For the purpose of this research, is there a distinction between residential typologies and the varied experiences they might generate, for example, single-occupant homes and shared houses, single dwellings and multi residential buildings?

Zuzana: Not on our part. We did not impose these types of restrictions on the participants, so that might depend on the type of projects they have selected for exploration. We have also not actively tried to pick up on the distinction between typologies. Some participants are talking about using their own places of residence, including apartments and houses but I think that perhaps, the most common type would be single dwellings.

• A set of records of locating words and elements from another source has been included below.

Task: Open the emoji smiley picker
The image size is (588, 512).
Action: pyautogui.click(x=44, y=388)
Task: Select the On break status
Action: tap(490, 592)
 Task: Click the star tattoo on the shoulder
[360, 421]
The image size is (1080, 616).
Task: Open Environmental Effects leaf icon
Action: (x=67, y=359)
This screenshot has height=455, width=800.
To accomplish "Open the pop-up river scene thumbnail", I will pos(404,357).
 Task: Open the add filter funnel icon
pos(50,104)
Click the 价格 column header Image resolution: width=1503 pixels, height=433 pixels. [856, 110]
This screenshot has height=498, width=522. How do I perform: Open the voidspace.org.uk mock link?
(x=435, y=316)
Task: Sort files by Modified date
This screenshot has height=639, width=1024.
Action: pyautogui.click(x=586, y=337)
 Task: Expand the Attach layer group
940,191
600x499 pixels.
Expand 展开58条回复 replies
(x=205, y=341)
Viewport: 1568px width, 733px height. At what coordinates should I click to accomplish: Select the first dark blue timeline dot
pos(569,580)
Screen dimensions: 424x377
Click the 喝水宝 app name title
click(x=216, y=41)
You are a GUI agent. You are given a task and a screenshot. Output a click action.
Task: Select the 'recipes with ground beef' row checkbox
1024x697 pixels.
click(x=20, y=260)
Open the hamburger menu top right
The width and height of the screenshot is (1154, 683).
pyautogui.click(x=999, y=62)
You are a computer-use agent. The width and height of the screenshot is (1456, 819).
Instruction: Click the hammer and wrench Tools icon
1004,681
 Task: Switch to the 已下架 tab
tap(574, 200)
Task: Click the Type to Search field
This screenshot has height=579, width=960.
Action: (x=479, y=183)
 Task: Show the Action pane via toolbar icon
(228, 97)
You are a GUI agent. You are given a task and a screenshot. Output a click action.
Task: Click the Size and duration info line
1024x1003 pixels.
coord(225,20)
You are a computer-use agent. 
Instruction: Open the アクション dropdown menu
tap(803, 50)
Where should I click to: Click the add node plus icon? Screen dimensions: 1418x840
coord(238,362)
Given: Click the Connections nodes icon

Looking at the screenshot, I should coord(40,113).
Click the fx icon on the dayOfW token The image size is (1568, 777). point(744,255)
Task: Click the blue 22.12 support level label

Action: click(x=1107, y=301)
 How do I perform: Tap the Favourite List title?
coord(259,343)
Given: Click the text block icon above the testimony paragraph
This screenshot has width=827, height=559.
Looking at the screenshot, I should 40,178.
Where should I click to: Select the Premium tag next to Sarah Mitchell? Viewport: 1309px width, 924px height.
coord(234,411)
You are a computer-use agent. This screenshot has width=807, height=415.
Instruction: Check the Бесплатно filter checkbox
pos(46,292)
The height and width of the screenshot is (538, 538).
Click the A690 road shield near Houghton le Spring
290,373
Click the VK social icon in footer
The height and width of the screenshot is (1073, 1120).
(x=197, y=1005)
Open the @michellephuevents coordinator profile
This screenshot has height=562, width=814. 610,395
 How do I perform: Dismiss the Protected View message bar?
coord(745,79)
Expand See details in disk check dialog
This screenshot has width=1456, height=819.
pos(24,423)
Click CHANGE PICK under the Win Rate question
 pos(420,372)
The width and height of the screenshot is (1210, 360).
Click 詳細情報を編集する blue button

Jessica: Some participants are thinking more radically about occupation and I think that their proposals might have something to do with sharing spaces with different people and even different generations of the same family. So this idea might come through in some of the schemes.

 

When your research is complete, will it be available to the general public, say via your website?

Jessica: Yes, it will be. On our part, I think that getting the word out there for phase 2 is really important because it would be great to secure sponsorship and/or partner up with an organization that can help facilitate the research required for phase 3. Ideally, we would like our research to inform policy and for this we will require good publicity.